CDU und SPD riskieren mit falscher Schwerpunktsetzung Zukunft des Landes

hueskens14„Es ist nur auf den ersten Blick ein erfolgreicher Haushalt, den CDU und SPD in der heutigen Landtagssitzung vorgelegt haben“, so Lydia Hüskens, stellvertretende Landesvorsitzende der FDP und lange Jahre finanzpolitische Sprecherin der FDP-Fraktion im Landtag von Sachsen-Anhalt.
Die Millionenbelastungen aus dem KiFöG, die Kosten der Energieagentur, die Gelder aus dem STARK III und IV-Programm seien nur einige Beispiele für Haushaltspositionen, mit denen die Koalition Belastungen für den Haushalt beschlossen hat. Die Einsparungen, die das Land über Personalabbau und Strukturveränderungen erreichen wolle, lägen dagegen oftmals noch in den Kinderschuhen. Oder sie sind nicht einmal bezifferbar, wie das Beispiel der Schulschließungen im ländlichen Raum zeigt.

Auch zeige das Beispiel Finanzamtsstruktur, die Finanzminister Bullerjahn in seiner Rede zum Haushalt als Beispiel nenne, wie problematisch nachhaltige Finanzpolitik sei: Es treffe zwar zu, dass die Zahl der Finanzämter sich reduziert habe, angesichts der erheblichen Bau- und Umzugskosten werde es aber noch Jahrzehnte dauern, bis daraus Einsparungen werden.

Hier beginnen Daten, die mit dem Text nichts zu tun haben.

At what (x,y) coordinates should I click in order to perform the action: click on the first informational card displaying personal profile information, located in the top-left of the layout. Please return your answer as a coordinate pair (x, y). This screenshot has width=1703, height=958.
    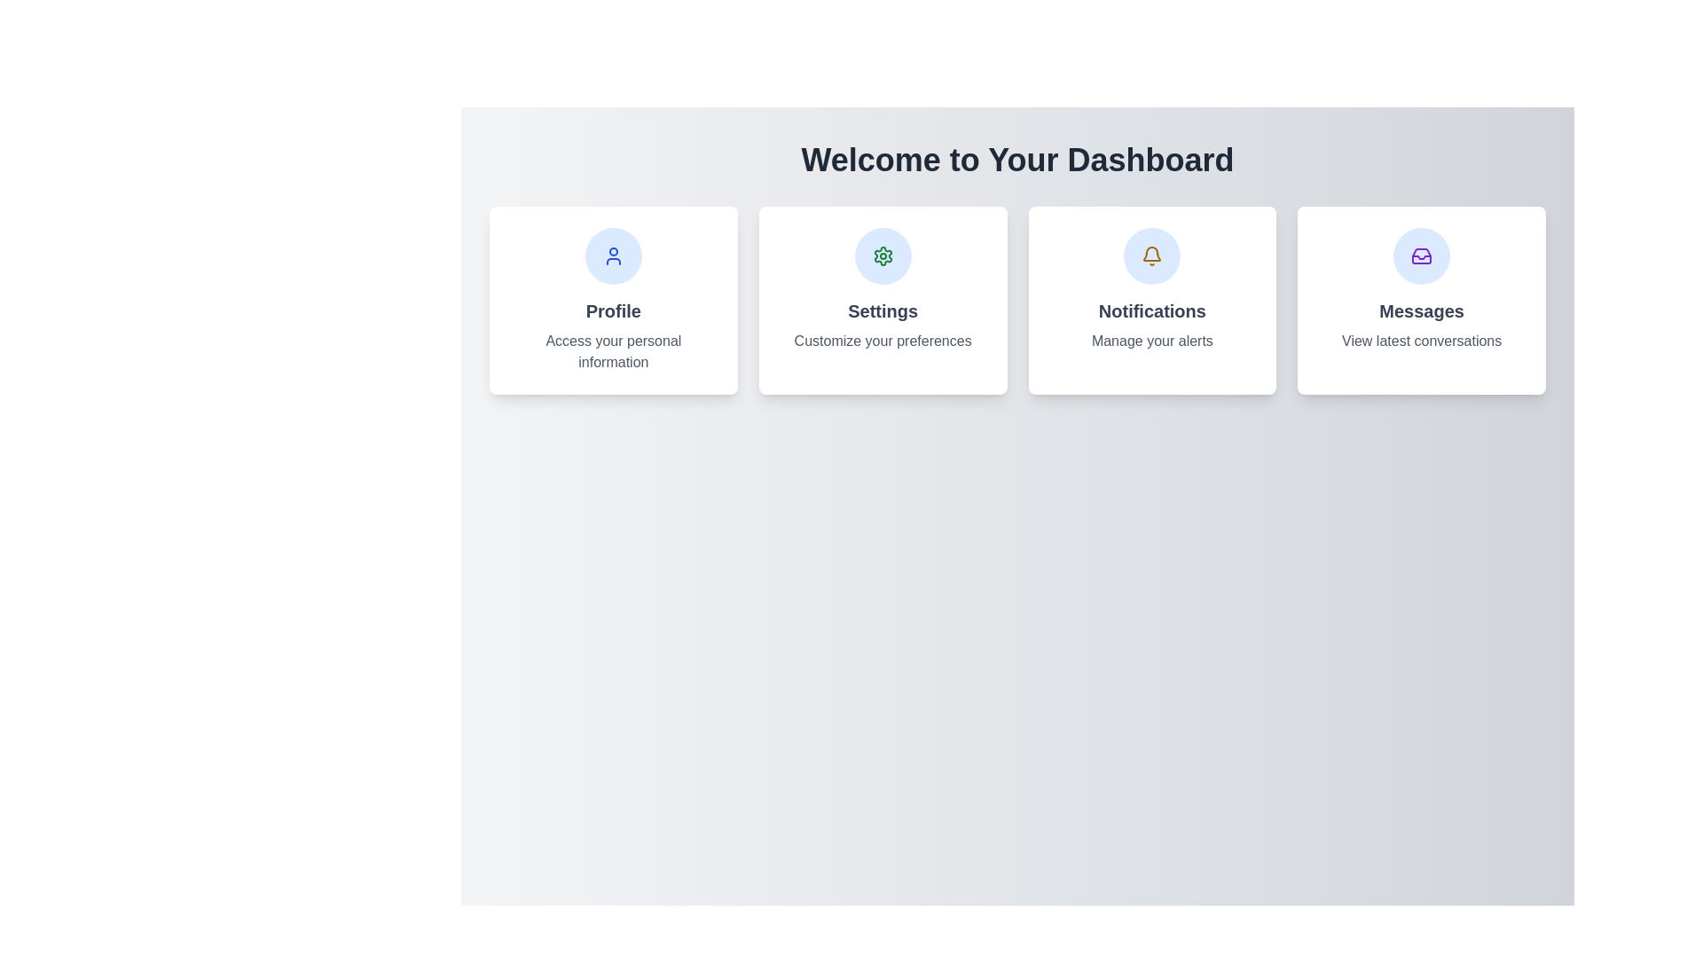
    Looking at the image, I should click on (613, 300).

„Gleichzeitig schwebt das Zinsrisiko über dem Land. Steigen die Zinskosten auch nur um einen Prozentpunkt an, sind die Planungen Makulatur“, so Hüskens. „Vor diesem Hintergrund ist es erfreulich, dass keine Neuverschuldung anfällt, es ist erfreulich, dass etwas getilgt wird und Vorsorge getroffen wird. Die grundlegenden Fehler zu Beginn der Legislatur in der Bildungs- und Kulturpolitik und jetzt im aktuellen Haushalt durch die Kürzung des Finanzausgleichs werde dies nicht kompensieren. Das Land spart weiterhin auf Kosten der Kommunen – das ist ein Strukturfehler des Haushalts. Zudem muss Bullerjahn auf sein Glück vertrauen, dass die Zinsen niedrig und die Steuereinnahmen hoch bleiben,“ so Hüskens abschließend.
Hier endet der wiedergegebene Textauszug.